Through my HR Department and and their outside contractor, I got a month's disability leave while I attempted to shift my schedule by following the doctor's regimen. The Nuvigil didn't work, so I quit using it. The nighttime rituals seemed to be helping. By the end of my leave period, I could get up at 9:30 and be mostly functional. But then I returned to work, and my symptoms got worse again. I think it was because staying at home reading takes a lot less energy than driving and enduring a toxic workplace. I've also had the same experience when I tried to shift my schedule on my own: a new thing will seem to work for a while, and then it will stop working; my natural-if-abnormal circadian rhythm reasserts itself.
I made another appointment with the sleep doctor. Perhaps he was having a better day this time. He believed that his treatment wasn't working. "You're hard-wired to the late schedule," he said. "There's nothing more I can do for you." But there was. Fortunately, I'd brought along Circadian Sleep Disorders Network's sample letter from a doctor to an employer, and my doctor agreed to write something similar for me. I had my salvation there in my hands!

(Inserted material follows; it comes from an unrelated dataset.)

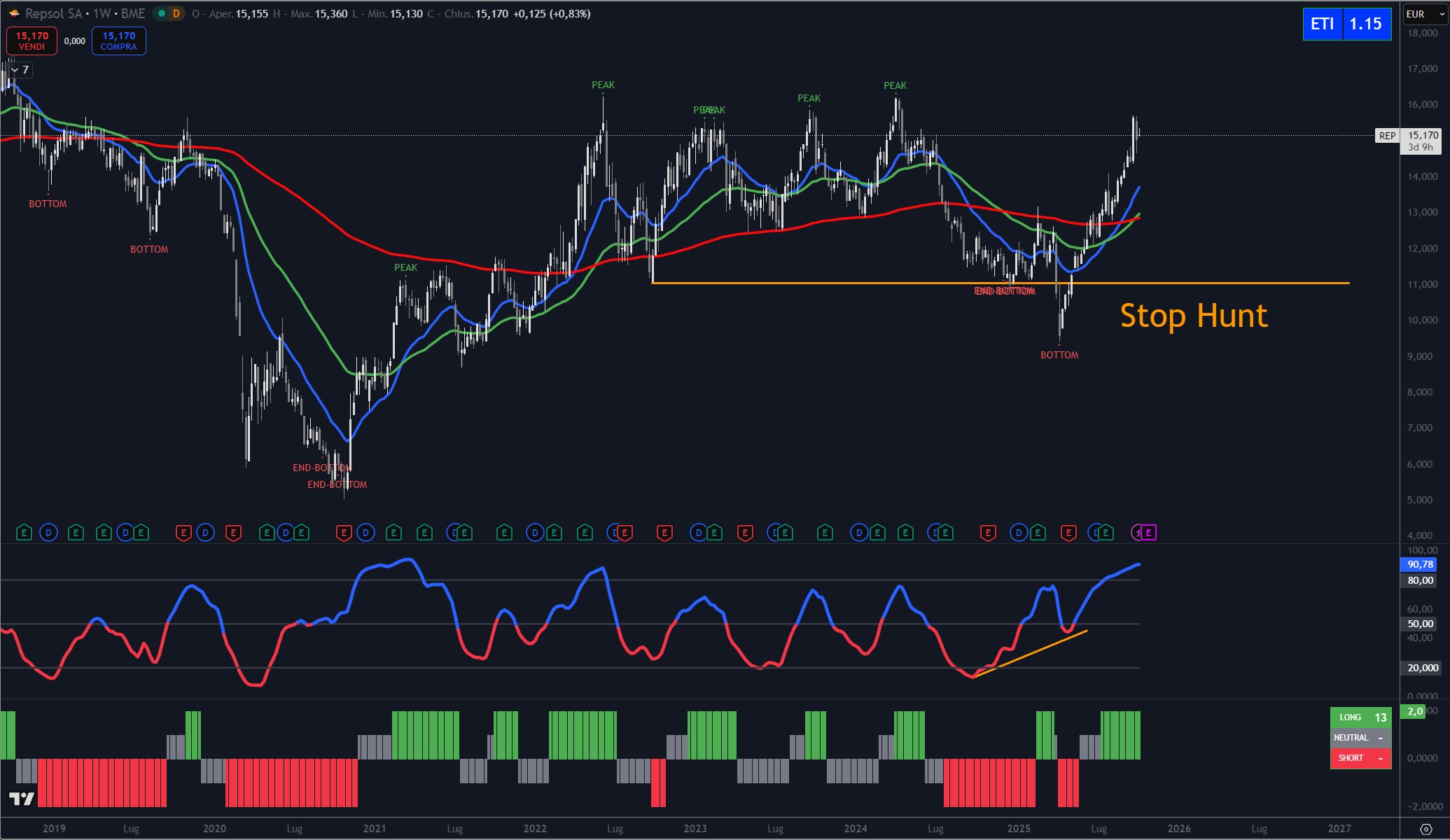Select the Stop Hunt text annotation

coord(1193,316)
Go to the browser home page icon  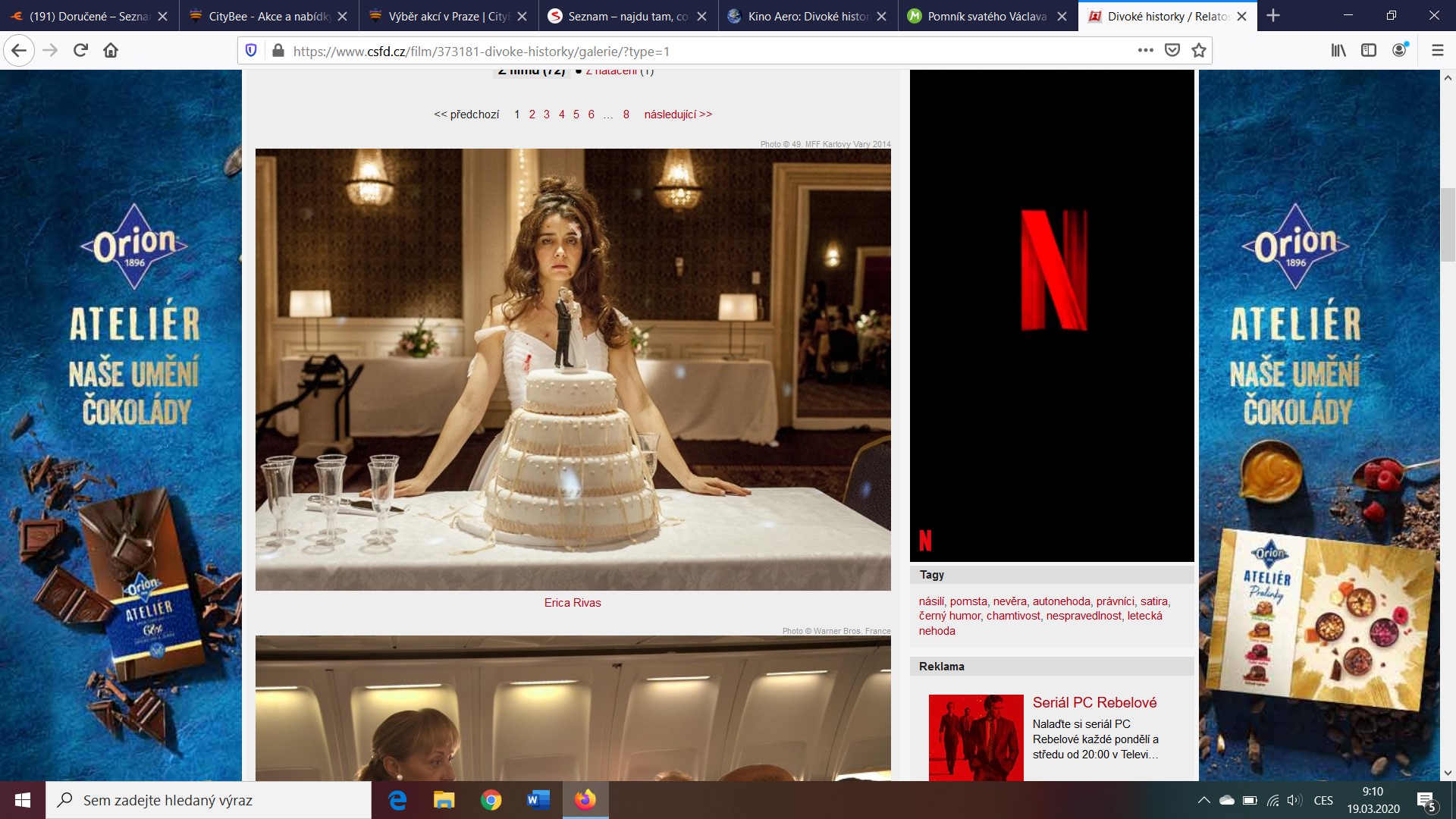pos(111,51)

But salvation was still weeks away. I took my doctor's note to my supervisor, thinking that surely she would take me seriously now. Instead, she refused to talk to me. She "passed the buck" to HR. I took them my doctor's note, and HR went back to my supervisor. A week later, I got her answer: She refused to change my hours because that wouldn't "meet departmental needs." I got no details. I truly believe that at this point, my supervisor simply wanted to "win." (Her warped personality is an essay in and of itself. )
More frustrated and sleep-deprived than ever but still undaunted, I went back to the ADA Coordinator with my doctor's note. I met with her and with someone new in HR. A week after that, I got the final answer: instead of shifting the hours of my existing job, I was offered another library job on the same campus. Apart from intercessions, its work hours are 3:45 pm to just after midnight. Of course, I accepted.

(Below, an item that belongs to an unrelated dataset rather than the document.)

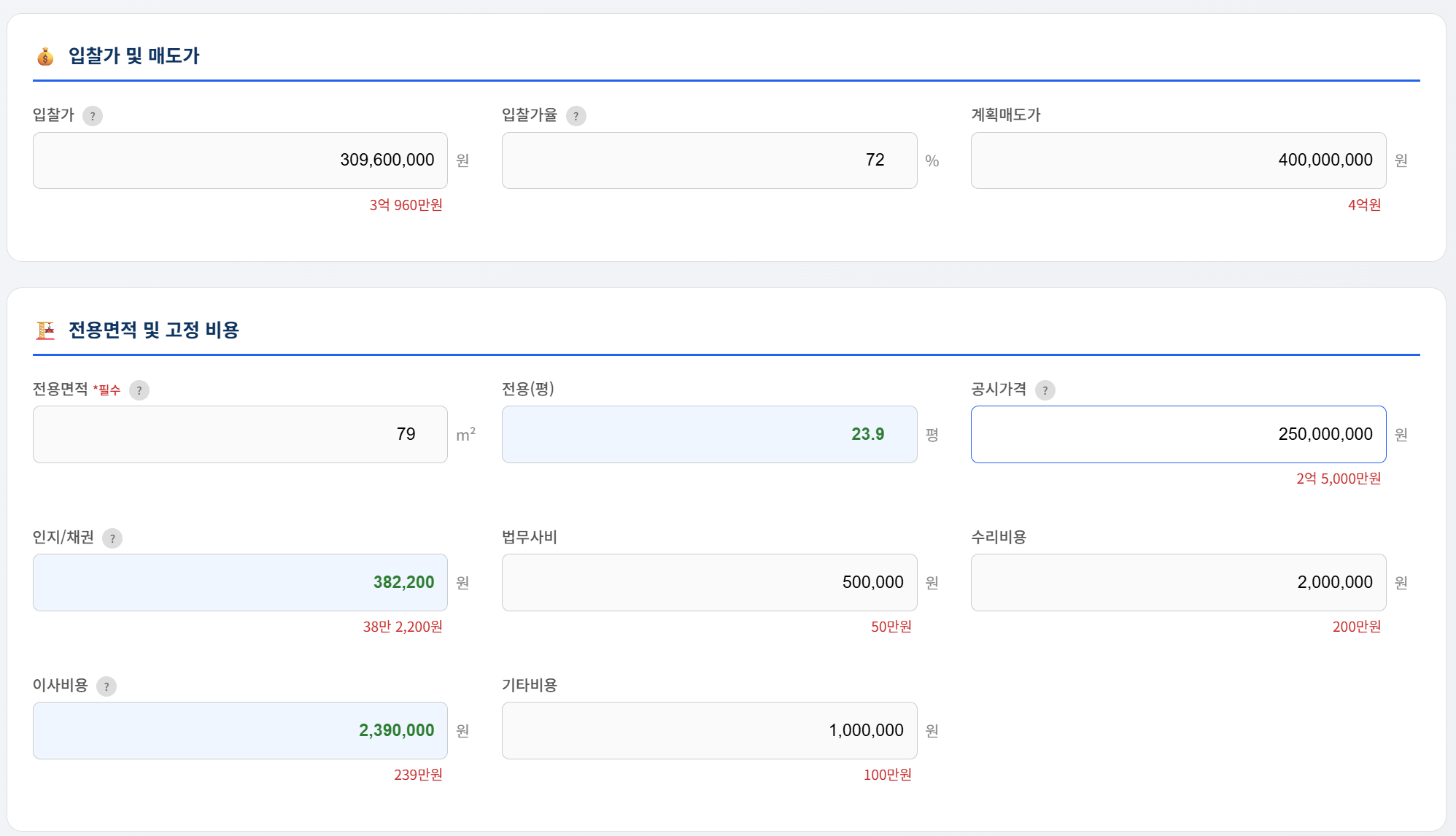1456x836 pixels.
Task: Focus the 공시가격 input field
Action: 1178,434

I'm doing a less skilled job now, but for the same pay. Most importantly, I've escaped that toxic supervisor, and I've got my brain and my energy back!
So here's what I've learned during the last six months of this hellish saga: If at first you don't succeed, keep trying till you do! Educate yourself about your rights. If possible, get diagnosed and get that doctor's note BEFORE you need it. The support of other DSPS folks via Facebook, as well as the support of a friend with another "invisible disability," have also been invaluable. It's damn hard to be your own advocate when you're brain-dead, but stick it out and find those people who can prop you up. Then, return the favor.